Au final, ce fut un bel Euro 2012.

Malgré un contexte géopolitique assez dramatique – on ne le rappellera jamais que Yulia Tymoshenko croupit en prison depuis 2009 – l’organisation de cette compétition s’est non seulement parfaitement déroulée, mais on a en plus assisté à des matches particulièrement disputés, avec de nombreuses occasions et de nombreux buts. Bref, il y eut au final assez peu de matches franchement ennuyeux. Même l’équipe de France y est allée de son match dramatique, contre l’Ukraine.

Même l’hymne de cet euro était assez sympa…

… non sans rappeler un tube d’Alain Chanfort (La fièvre dans le sang)

Une équipe de France de nouveau en question

Malgré une remarquable série de matches sans défaite, la sélection nationale encadrée par Laurent Blanc n’a pas réussi à faire illusion plus de deux fois: un beau match nul contre l’Angleterre, une victoire contre l’un des pays organisateurs, mais ensuite, deux défaites sans discussion, l’une contre la Suède pourtant éliminée, et l’autre face au champion 2012. Mais plus que ces défaites, c’est le fond de l’équipe de France qui pose problème: incivilités à l’encontre des journalistes, sentiment que le sélectionneur lui-même est contesté, jeu sans panache, sans grande motivation. Le verdict est sans appel, et Laurent Blanc vient de remettre sa démission. Gageons que le successeur aura les mêmes difficultés à reconstruire un groupe pour 2014, qui qu’il soit.

La domination de l’Europe du Sud

J’ai tendance à opposer 3 sortes de football: celui d’Europe de l’est, athlétique, joué par de grands gaillards, fait de grandes courses (comme l’a montré la Russie lors de son premier match), le football d’Europe du nord, athlétique mais plus construit, plus orchestré, et enfin celui d’Europe du Sud, plutôt orienté vers une domination collective, comme l’illustre parfaitement le jeu espagnol. Au départ de cette compétition, il y avait 16 équipes pour représenter ces 3 sous-continents:

  • 5 d’Europe du sud: Italie, Espagne, Portugal, Grèce, France
  • 5 d’Europe centrale et de l’est: République Tchèque, Croatie, Pologne, Ukraine, Russie
  • 6 d’ Europe du nord: Allemagne, Angleterre, Suède, Irlande, Pays-Bas, Danemark

A l’issue du premier tour, tous les représentants d’Europe du sud étaient passés, 1 seul de l’est, et 2 du nord. En demi-finale, 1 seul représentant d’Europe du nord et 3 du sud, pour finir sur une finale 100% Europe du sud. Sans commentaires.

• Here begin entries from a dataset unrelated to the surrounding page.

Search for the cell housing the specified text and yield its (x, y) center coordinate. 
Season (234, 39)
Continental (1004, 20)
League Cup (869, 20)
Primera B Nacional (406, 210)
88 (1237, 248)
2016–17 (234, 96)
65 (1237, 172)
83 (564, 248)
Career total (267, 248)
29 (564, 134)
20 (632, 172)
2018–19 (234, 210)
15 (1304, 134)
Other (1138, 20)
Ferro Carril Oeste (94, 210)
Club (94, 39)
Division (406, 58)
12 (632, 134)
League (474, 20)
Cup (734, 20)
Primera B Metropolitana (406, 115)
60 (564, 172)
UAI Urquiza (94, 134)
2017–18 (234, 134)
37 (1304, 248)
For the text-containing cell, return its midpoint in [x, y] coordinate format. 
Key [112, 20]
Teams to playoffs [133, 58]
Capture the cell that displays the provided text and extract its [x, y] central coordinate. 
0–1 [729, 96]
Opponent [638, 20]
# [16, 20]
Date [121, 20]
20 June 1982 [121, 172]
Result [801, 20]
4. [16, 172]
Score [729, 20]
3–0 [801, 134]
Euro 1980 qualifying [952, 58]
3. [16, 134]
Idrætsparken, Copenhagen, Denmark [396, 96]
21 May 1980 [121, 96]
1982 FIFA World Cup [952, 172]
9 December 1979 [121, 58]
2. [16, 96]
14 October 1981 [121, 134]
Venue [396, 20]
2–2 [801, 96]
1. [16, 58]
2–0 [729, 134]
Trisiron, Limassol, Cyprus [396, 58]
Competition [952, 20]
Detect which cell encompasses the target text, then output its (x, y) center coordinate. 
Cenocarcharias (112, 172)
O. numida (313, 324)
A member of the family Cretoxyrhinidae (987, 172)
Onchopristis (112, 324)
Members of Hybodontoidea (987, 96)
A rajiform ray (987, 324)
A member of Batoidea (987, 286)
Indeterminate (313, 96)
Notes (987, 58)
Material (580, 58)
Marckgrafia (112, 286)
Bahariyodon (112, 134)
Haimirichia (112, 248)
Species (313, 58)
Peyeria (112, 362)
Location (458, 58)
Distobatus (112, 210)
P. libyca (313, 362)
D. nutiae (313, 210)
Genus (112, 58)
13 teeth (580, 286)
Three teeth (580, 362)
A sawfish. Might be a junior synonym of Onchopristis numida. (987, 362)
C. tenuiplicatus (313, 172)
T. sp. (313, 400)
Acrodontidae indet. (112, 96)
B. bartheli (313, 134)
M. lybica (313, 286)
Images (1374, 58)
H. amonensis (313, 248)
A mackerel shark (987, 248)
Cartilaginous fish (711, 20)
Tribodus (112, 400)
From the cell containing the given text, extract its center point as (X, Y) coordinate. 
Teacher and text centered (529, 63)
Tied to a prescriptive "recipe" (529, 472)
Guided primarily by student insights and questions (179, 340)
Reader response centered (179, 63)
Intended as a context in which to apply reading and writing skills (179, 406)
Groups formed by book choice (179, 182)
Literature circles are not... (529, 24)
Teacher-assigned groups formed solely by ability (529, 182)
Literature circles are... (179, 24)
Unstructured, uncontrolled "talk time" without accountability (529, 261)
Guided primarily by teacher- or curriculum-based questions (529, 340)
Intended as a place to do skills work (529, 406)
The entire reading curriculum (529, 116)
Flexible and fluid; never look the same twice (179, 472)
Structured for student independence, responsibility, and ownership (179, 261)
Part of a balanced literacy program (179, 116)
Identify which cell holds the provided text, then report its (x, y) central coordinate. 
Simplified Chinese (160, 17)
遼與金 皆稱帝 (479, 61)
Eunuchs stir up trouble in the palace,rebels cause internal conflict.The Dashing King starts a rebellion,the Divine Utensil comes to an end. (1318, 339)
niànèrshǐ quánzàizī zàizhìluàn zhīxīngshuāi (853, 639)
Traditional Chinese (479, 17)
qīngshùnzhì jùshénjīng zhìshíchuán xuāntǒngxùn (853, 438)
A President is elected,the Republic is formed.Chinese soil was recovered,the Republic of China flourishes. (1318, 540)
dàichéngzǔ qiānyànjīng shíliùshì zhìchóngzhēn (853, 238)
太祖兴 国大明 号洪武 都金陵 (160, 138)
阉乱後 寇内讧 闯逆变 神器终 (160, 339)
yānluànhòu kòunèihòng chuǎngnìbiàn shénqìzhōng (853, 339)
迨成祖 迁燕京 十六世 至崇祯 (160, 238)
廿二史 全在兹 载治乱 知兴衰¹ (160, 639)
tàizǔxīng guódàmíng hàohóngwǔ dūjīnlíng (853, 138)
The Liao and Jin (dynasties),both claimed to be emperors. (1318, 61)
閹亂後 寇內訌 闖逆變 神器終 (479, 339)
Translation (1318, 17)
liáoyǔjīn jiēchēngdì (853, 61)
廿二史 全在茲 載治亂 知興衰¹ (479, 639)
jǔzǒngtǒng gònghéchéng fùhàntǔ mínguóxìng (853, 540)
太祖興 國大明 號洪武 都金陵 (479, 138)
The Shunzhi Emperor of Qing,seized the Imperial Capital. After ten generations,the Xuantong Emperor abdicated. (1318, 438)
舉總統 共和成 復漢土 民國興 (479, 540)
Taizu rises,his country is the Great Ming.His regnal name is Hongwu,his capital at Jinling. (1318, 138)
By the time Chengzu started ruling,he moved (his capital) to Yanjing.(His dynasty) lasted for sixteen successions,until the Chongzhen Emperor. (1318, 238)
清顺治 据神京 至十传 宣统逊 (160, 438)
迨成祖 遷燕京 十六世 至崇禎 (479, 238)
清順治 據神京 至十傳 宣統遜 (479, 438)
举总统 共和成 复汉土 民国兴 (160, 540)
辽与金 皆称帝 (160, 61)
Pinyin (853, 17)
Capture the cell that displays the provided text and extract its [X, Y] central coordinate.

Bon, après, on peut se demander comment les joueurs de Barcelone ou du Real de Madrid ont pu livrer un football aussi dominateur après une année passée dans un championnat de très haut niveau (donc épuisant), plus une dizaine de matches en Champion’s League… Mais ne gâchons pas la fête, au foot comme dans les autres disciplines, c’est le résultat qui compte plus que la manière.

La surprise beinSport

J’étais assez outré au départ de cette compétition, de constater que certains matches n’étaient pas retransmis par les grandes chaînes gratuites nationales, et que certains ne seraient diffusés que sur cette chaîne payante lancée par Al Jazira il y a quelques semaines. Mais j’ai finalement opté pour les 10.99€ et honnêtement, je ne suis pas déçu. Non pour la qualité des commentaires – bien que Robert Pirès se débrouille pas si mal – mais pour les minutes avant le match et les rappels pendant les mi-temps, moins remplis de pub que sur M6 et TF1.

En conclusion

L’Euro 2012 était un petit régal, avec quelques grands matches, et un formidable vainqueur. Rendez-vous en 2014 pour une Coupe du Monde qui, je l’espère, atteindra un niveau de qualité équivalent.